Y el tercer largometraje de Bertrand Tavernier fue también
con Philippe Noiret. Se llamó Le juge et l’assassin / El juez y el
asesino. Filme elocuente y ambicioso (y por lo tanto, polémico) que despejó
cualquier duda que se pudiera tener respecto del talento de Tavernier. Ya se lo
podía dejar de saludar como a un director en ciernes. Para calificarlo como
maestro era temprano, aunque no lo era para considerarlo como un autor con
inquietudes y muchas cosas para decir.
Se basa en hechos reales, con los nombres cambiados, porque
a Tavernier no le interesa reproducir la veracidad sino dar su interpretación,
su lectura.
Estamos a fines del siglo XIX, y el caso Dreyfus domina las
conversaciones. En zonas rurales, un asesino feroz ataca pastores y pastoras
que están entre la infancia y la adolescencia.
Se ve que Joseph Bouvier (Michel Galabru), que así se llama
el asesino, tiene más de un tornillo flojo.
Se ve también que es un hombre inteligente con algún tipo
de instrucción, mezcla teorías antisemitas, masonas, católicas, conservadoras y
retrógradas con evidencia de un pleno conocimiento de las mismas.
Emile Rousseau (Philippe Noiret), un juez de provincia, de
simpatías ultraderechistas, quiere cazarlo. El juez ambiciona una Legión de
Honor, por lo que estima que debe mandar al asesino a la guillotina.
El impedimento más evidente es que el asesino está loco. Si
se admite la locura, el reo evitará el guillotinamiento, así que el juez debe
lograr que se lo dictamine apto de entendederas.
Los temas que desarrolla la película son, por desgracia,
harto vigentes. Como la manipulación de la justicia (que es más teatro que otra
cosa) o la tergiversación mediática permanente (los diarios falsean los hechos
con primor). Esto acrecienta la incapacidad del público de pensar por su cuenta.
La gente se deja pensar por los diarios y su opinión es
determinada por el operador de éxito, tanto así que entregará feliz los libros
de Balzac que hasta ayer atesoraba para que los quemen.
Las hipocresías están a la orden del día. A saber:
La madre del juez (Renée Faure) consiente que su hijo tenga una amante,
Rose (Isabelle Huppert), hasta le manda confituras para el cumpleaños, siempre
y cuando, la exobrera y ¿su hermana menor?, ¿su hija? se mantengan lejos de su
presencia. Cuando el juez, obligado por circunstancias, que no vienen al
cuento, se vea obligado a llevarla a su casa, la madre la desairará con ahínco.
El procurador De Villedieu (Jean-Claude Brialy), muy amigo
de Emile, parece no darse cuenta de que la devoción que le ofrece su exótico
sirviente traído de la Cochinchina es producto de la extorsión. El procurador
acusó al hermano del sirviente de un crimen que no cometió, no obstante, aquel
logró la libertad a cambio de la esclavización de por vida del hermano.
La hermana menor de Rose es sexualmente precoz, como se
desconoce el tratamiento, la someten a torturas varias.

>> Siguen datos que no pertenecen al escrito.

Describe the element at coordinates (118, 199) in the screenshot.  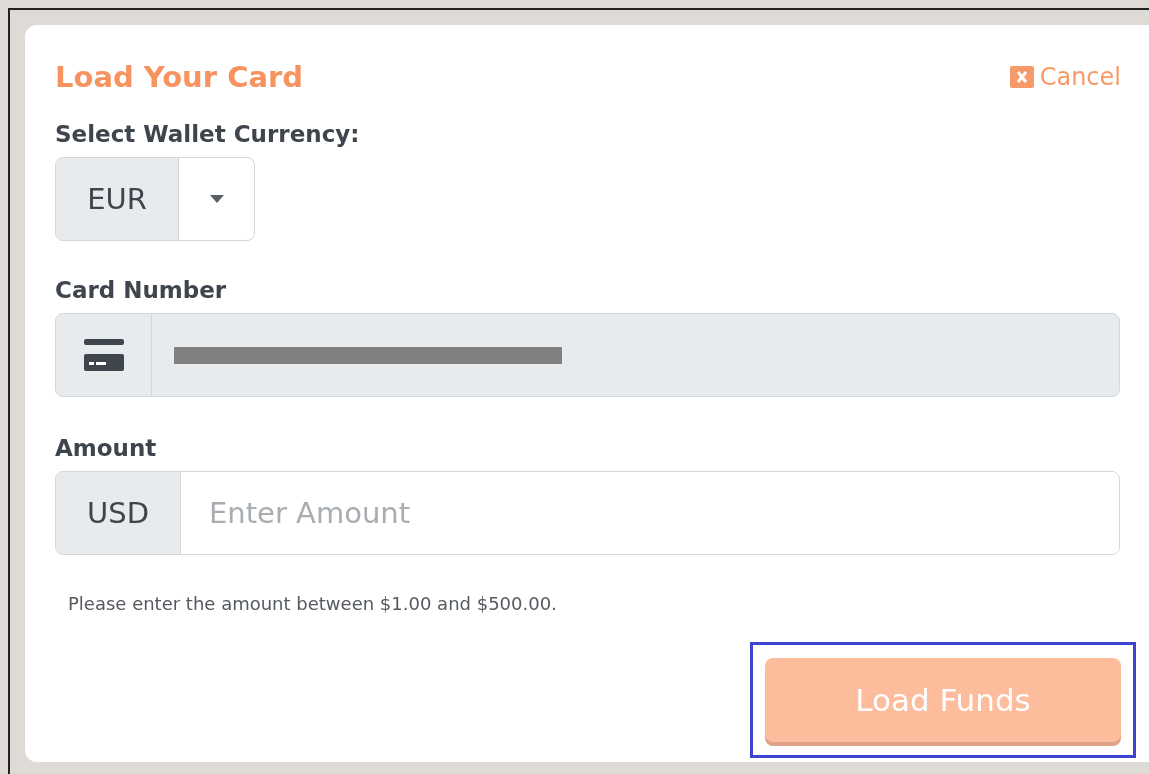
I see `currency-value: EUR` at that location.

El cura en el púlpito pide para los francmasones poco menos
que la vuelta de la Inquisición sin que nadie levante una ceja.
El cura y sus feligreses son muy antisemitas, lo que les
parece el estado natural de las cosas.
La madre del juez les da sopa de pollo a los pobres siempre
y cuando firmen una proclama que pide que el asesino sea declarado mentalmente
sano.
Las mentes bien pensantes se escandalizan porque las
víctimas del asesino llegan a la veintena, pero ni se inmutan porque cientos de
chicos son abatidos a tiros en las huelgas de las fábricas, donde trabajan de
sol a sol, sin salir del hambre.
Philippe Noiret retrata con sutileza las contradicciones de
su juez. No la menor de ellas es el apego peculiar a su madre. Y Michel
Galabru, un histrión habitualmente relegado a papeles cómicos burdos, da una
interpretación dramática impecable de su asesino.
Y Tavernier, con calculada impiedad, da cuenta de nuestras
miserias cotidianas. Y como no se excluye, se gana el derecho de decir lo que
se le venga en gana. Con aliteración incluida y todo.